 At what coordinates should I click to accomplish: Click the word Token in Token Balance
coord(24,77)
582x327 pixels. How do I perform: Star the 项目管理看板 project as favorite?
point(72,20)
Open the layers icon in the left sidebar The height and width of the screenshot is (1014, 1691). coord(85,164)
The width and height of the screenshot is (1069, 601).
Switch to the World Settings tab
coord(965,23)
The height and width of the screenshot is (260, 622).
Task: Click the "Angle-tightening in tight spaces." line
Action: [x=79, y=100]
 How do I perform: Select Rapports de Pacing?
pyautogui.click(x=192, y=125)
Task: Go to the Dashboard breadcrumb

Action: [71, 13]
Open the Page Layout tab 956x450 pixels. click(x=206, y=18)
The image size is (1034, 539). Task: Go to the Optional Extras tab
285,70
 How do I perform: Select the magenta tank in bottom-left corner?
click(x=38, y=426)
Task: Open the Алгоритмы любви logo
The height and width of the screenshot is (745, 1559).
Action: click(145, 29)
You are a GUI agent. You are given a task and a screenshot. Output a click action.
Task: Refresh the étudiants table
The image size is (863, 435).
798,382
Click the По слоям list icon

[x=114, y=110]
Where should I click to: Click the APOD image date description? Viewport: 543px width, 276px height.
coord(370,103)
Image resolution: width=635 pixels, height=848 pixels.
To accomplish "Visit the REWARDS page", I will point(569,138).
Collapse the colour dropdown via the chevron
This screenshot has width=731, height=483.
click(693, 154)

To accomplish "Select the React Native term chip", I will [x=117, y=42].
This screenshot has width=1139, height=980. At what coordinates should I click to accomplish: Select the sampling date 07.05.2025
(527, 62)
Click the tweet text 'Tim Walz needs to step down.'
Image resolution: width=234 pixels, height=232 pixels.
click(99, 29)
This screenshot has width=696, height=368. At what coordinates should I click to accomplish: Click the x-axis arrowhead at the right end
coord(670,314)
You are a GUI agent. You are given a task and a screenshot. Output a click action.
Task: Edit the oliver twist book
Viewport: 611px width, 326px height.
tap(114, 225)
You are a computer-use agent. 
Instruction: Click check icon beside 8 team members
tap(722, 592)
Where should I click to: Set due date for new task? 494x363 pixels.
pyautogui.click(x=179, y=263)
● ● ● ● ●
What are the lines from the one with "Click the По слоям list icon" through the last line of the records above? Quote them exactly and add nothing.

Click the По слоям list icon

[x=114, y=110]
Where should I click to: Click the APOD image date description? Viewport: 543px width, 276px height.
coord(370,103)
Image resolution: width=635 pixels, height=848 pixels.
To accomplish "Visit the REWARDS page", I will point(569,138).
Collapse the colour dropdown via the chevron
This screenshot has width=731, height=483.
click(693, 154)

To accomplish "Select the React Native term chip", I will [x=117, y=42].
This screenshot has width=1139, height=980. At what coordinates should I click to accomplish: Select the sampling date 07.05.2025
(527, 62)
Click the tweet text 'Tim Walz needs to step down.'
Image resolution: width=234 pixels, height=232 pixels.
click(99, 29)
This screenshot has width=696, height=368. At what coordinates should I click to accomplish: Click the x-axis arrowhead at the right end
coord(670,314)
You are a GUI agent. You are given a task and a screenshot. Output a click action.
Task: Edit the oliver twist book
Viewport: 611px width, 326px height.
tap(114, 225)
You are a computer-use agent. 
Instruction: Click check icon beside 8 team members
tap(722, 592)
Where should I click to: Set due date for new task? 494x363 pixels.
pyautogui.click(x=179, y=263)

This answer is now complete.